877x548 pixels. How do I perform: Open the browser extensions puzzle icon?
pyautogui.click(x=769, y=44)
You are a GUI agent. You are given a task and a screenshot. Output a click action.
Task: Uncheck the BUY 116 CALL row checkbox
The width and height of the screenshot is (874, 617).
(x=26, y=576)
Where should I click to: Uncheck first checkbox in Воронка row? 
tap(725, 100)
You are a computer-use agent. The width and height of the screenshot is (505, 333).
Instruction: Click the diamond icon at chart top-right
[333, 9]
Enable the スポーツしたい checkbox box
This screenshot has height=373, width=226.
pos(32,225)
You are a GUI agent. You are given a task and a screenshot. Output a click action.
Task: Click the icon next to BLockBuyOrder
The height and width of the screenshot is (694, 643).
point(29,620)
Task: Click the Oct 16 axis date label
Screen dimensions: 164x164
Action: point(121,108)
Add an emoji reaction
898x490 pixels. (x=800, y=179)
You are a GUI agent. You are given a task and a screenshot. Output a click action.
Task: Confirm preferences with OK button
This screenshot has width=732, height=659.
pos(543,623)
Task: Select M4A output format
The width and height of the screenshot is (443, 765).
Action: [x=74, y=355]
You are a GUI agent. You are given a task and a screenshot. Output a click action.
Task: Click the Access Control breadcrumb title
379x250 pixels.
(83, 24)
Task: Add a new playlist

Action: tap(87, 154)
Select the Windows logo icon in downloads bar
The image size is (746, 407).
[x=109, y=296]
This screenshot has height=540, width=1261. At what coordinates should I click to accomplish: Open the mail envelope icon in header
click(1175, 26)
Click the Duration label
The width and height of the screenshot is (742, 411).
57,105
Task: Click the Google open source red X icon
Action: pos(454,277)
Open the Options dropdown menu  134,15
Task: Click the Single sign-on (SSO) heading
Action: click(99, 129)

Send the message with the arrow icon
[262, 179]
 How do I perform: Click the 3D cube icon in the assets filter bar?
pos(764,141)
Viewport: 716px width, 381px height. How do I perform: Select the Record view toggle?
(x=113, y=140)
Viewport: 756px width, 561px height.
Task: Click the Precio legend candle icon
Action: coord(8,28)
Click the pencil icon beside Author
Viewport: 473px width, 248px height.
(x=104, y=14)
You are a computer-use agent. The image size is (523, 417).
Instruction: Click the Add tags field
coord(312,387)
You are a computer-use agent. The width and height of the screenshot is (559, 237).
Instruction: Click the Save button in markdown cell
========================================================================
Task objective: Keep only the lines from the line with "The width and height of the screenshot is (443, 765)." to the end of the records above, and repeat them exactly.

Answer section:
The width and height of the screenshot is (443, 765).
Action: [x=74, y=355]
You are a GUI agent. You are given a task and a screenshot. Output a click action.
Task: Click the Access Control breadcrumb title
379x250 pixels.
(83, 24)
Task: Add a new playlist

Action: tap(87, 154)
Select the Windows logo icon in downloads bar
The image size is (746, 407).
[x=109, y=296]
This screenshot has height=540, width=1261. At what coordinates should I click to accomplish: Open the mail envelope icon in header
click(1175, 26)
Click the Duration label
The width and height of the screenshot is (742, 411).
57,105
Task: Click the Google open source red X icon
Action: pos(454,277)
Open the Options dropdown menu  134,15
Task: Click the Single sign-on (SSO) heading
Action: click(99, 129)

Send the message with the arrow icon
[262, 179]
 How do I perform: Click the 3D cube icon in the assets filter bar?
pos(764,141)
Viewport: 716px width, 381px height. How do I perform: Select the Record view toggle?
(x=113, y=140)
Viewport: 756px width, 561px height.
Task: Click the Precio legend candle icon
Action: coord(8,28)
Click the pencil icon beside Author
Viewport: 473px width, 248px height.
(x=104, y=14)
You are a computer-use agent. The image size is (523, 417).
Instruction: Click the Add tags field
coord(312,387)
You are a computer-use agent. The width and height of the screenshot is (559, 237).
Instruction: Click the Save button in markdown cell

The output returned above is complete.